If DDH is recognised in young babies, simple treatment in a cast usually means development of a normal hip with no problems in later life.
The boy was born in 2008 and was the second child of a family who live in Surrey. Not least because she had her first child to compare his development with, the boy's mother grew increasingly concerned about her son's obvious mobility problems by the time he was six months old. He was not weight bearing, sitting or rolling and could not push down with his legs when his mother bounced him on her lap. Instead, he kept his legs tucked up.
When he was seven months old, his mother took him to see the defendant GP who, despite performing a physical examination, said his delay in mobility was because he was a big baby. Despite the mother re-visiting the defendant often over the next 12 months, during which time he was increasingly unsteady, falling often, and showed obvious signs of problems with mobility, she continued to dismiss the mother's concerns.
Despite a physiotherapist also stating that there was no obvious problem with the boy's hip, when he eventually saw a consultant surgeon at two-years-old, it was confirmed that his left leg was longer than the right, that there was asymmetry of creases on his buttocks and that he always limped on his right leg. An X-ray revealed dysplasia of the claimant’s right hip.
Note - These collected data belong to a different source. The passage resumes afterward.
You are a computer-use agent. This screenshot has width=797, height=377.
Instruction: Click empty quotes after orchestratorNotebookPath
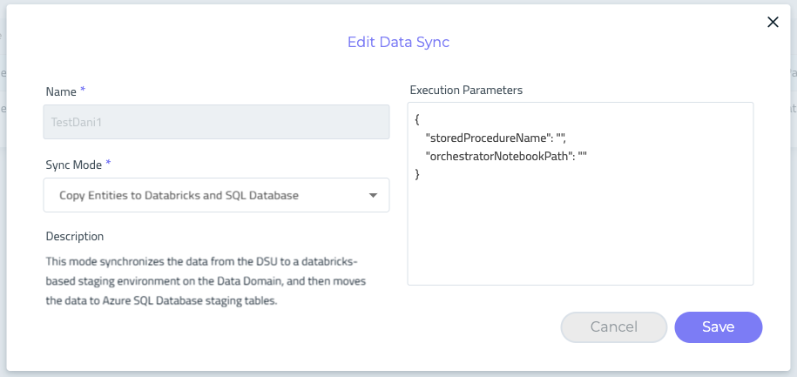583,156
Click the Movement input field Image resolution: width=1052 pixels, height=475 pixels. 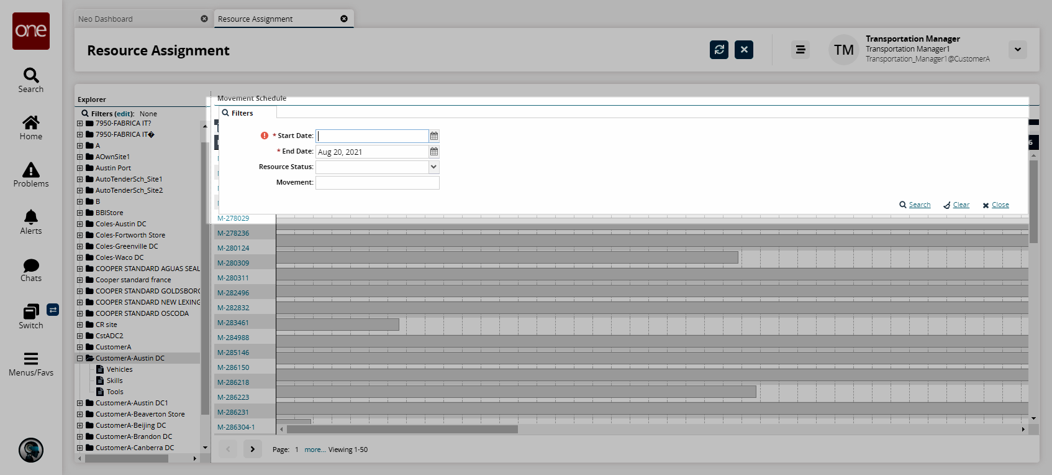coord(377,183)
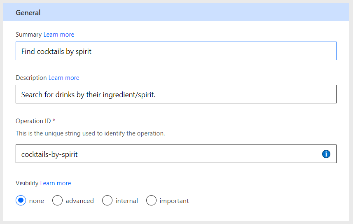The height and width of the screenshot is (224, 353).
Task: Choose the advanced visibility radio circle
Action: pos(57,201)
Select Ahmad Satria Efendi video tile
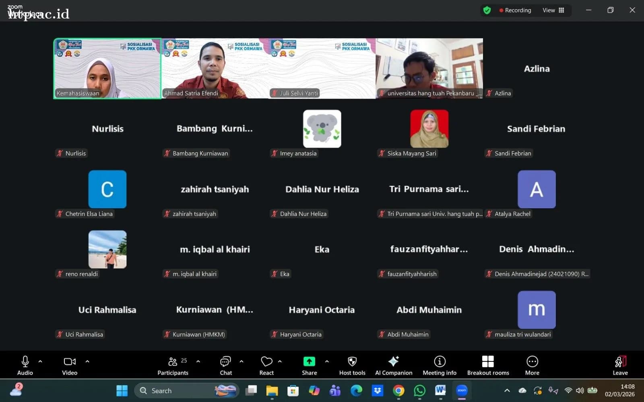The image size is (644, 402). 215,68
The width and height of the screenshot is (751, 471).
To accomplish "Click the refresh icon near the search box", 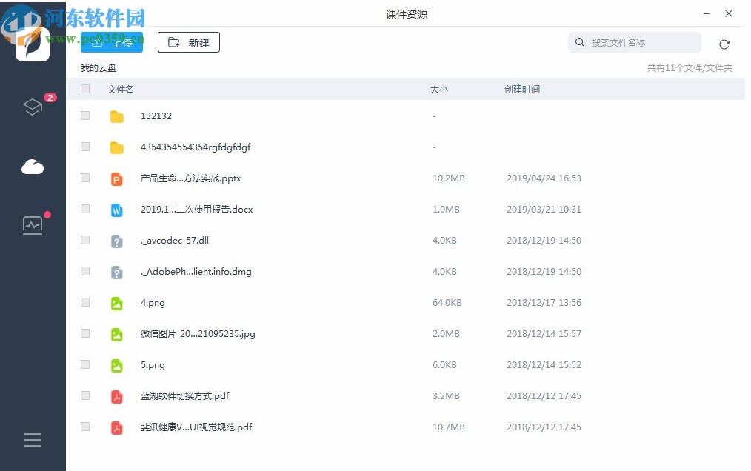I will 724,44.
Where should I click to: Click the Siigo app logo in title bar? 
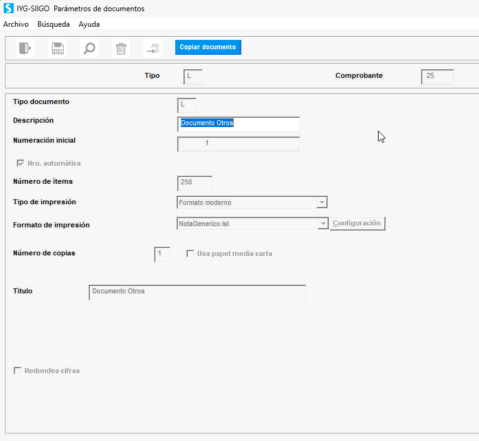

In the spring of 2010, the boy underwent three surgeries under general anaesthetic, including arthrogram of the right hip with closed reduction and the fitting of a hip spica, which was later removed. He will need to be regularly reviewed by doctors.
After Will gathered expert witness evidence the defendant admitted a negligent delay in recognising symptoms of DDH, including missing the opportunity of making an urgent referral for a paediatric assessment to exclude DDH and asking for X-rays of the claimant’s hips that would have demonstrated DDH of the right hip.
Had this been done, the boy would developed a normal hip.
The settlement will provide for, among other things, the costs of private treatment, various therapies, aids and equipment, house adaptations, and loss of earnings.